## Requirement
Repeat the data word for word, from the line that contains "What do you see at coordinates (83, 46)" (including that line) through the last line of the data, and leave the pictures out of your answer.

=== Entries shown ===

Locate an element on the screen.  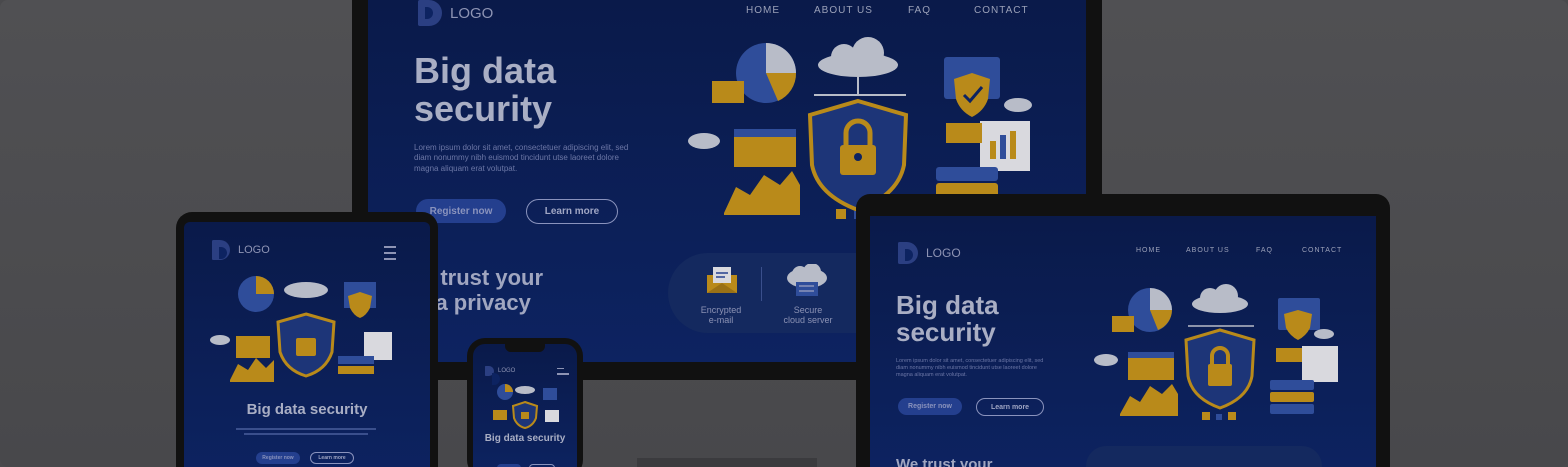
feature-server: Secure cloud server is located at coordinates (808, 315).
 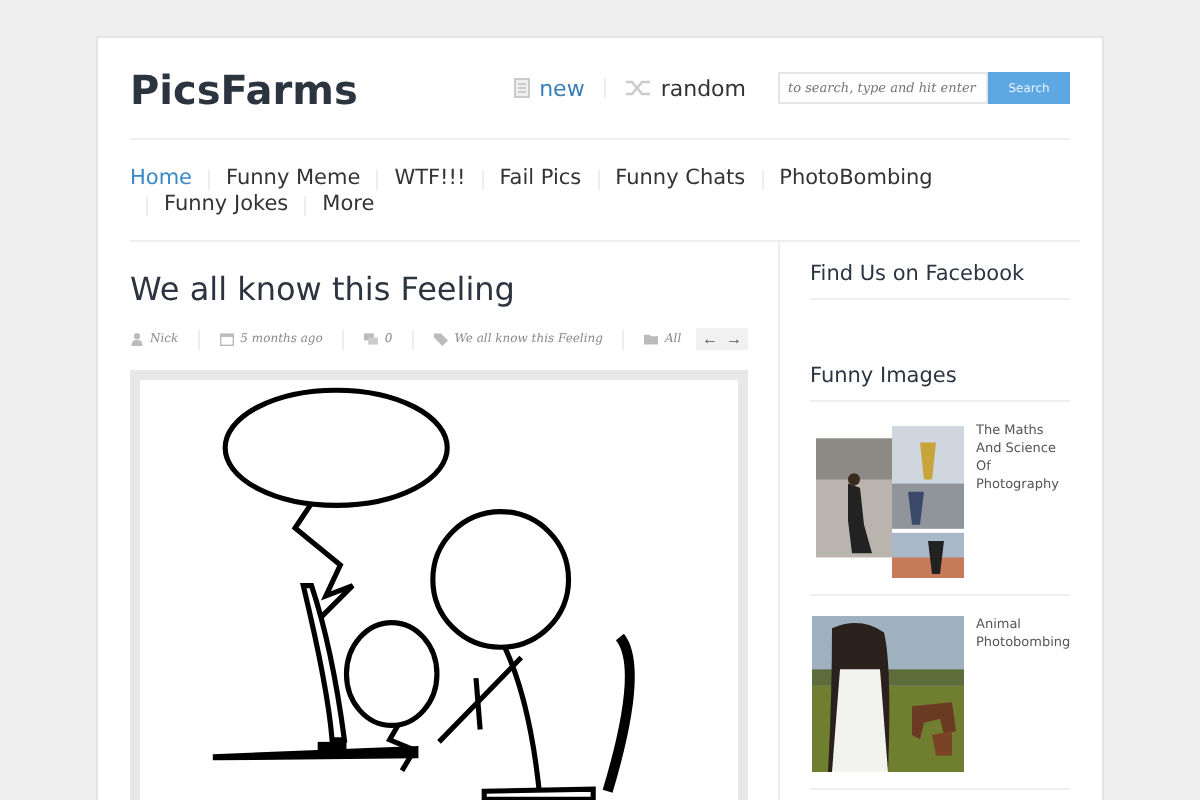 I want to click on nav-link: WTF!!!, so click(x=430, y=179).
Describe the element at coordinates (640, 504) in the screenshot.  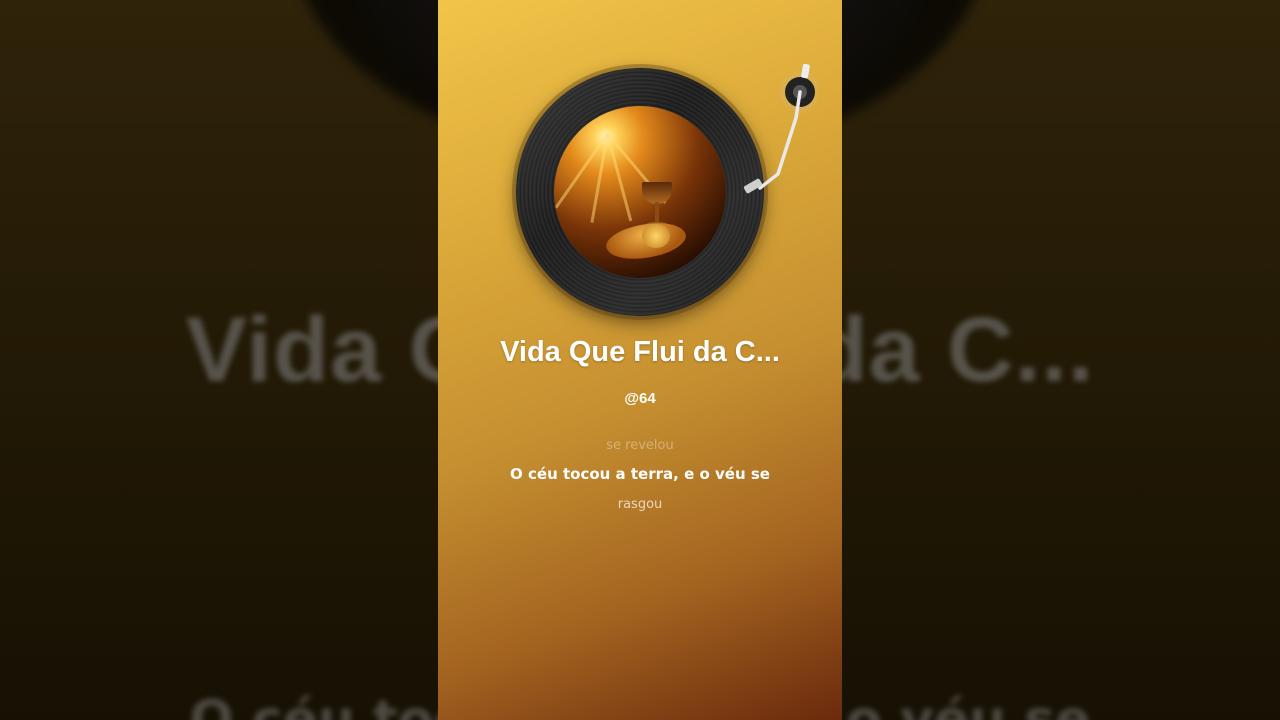
I see `lyric-next-line: rasgou` at that location.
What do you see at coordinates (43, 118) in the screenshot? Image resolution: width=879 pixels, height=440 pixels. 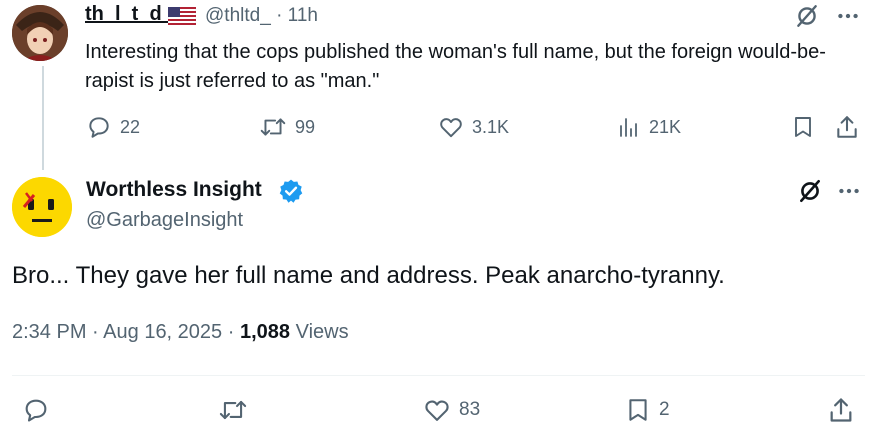 I see `thread-line` at bounding box center [43, 118].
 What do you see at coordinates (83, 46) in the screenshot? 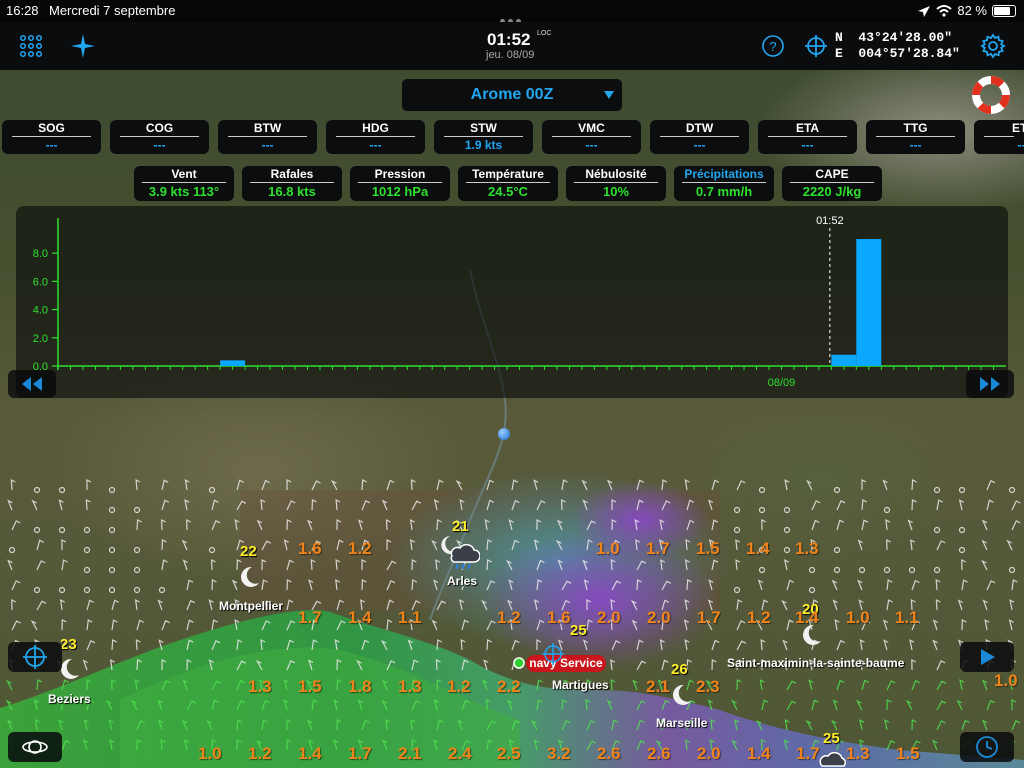
I see `compass-star-icon` at bounding box center [83, 46].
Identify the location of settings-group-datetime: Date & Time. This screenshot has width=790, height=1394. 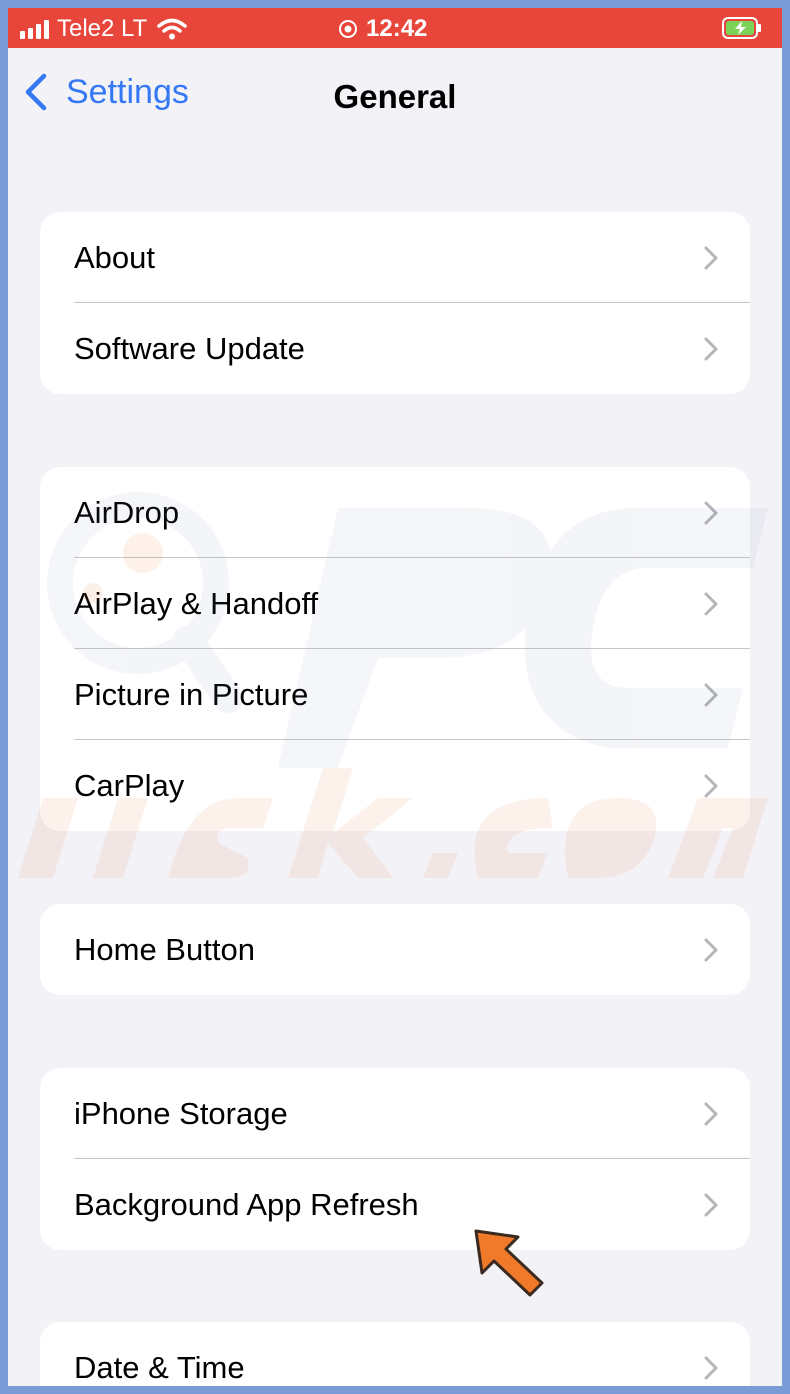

===

## Solved problem
 What do you see at coordinates (83, 46) in the screenshot? 
I see `compass-star-icon` at bounding box center [83, 46].
Identify the location of settings-group-datetime: Date & Time. This screenshot has width=790, height=1394. 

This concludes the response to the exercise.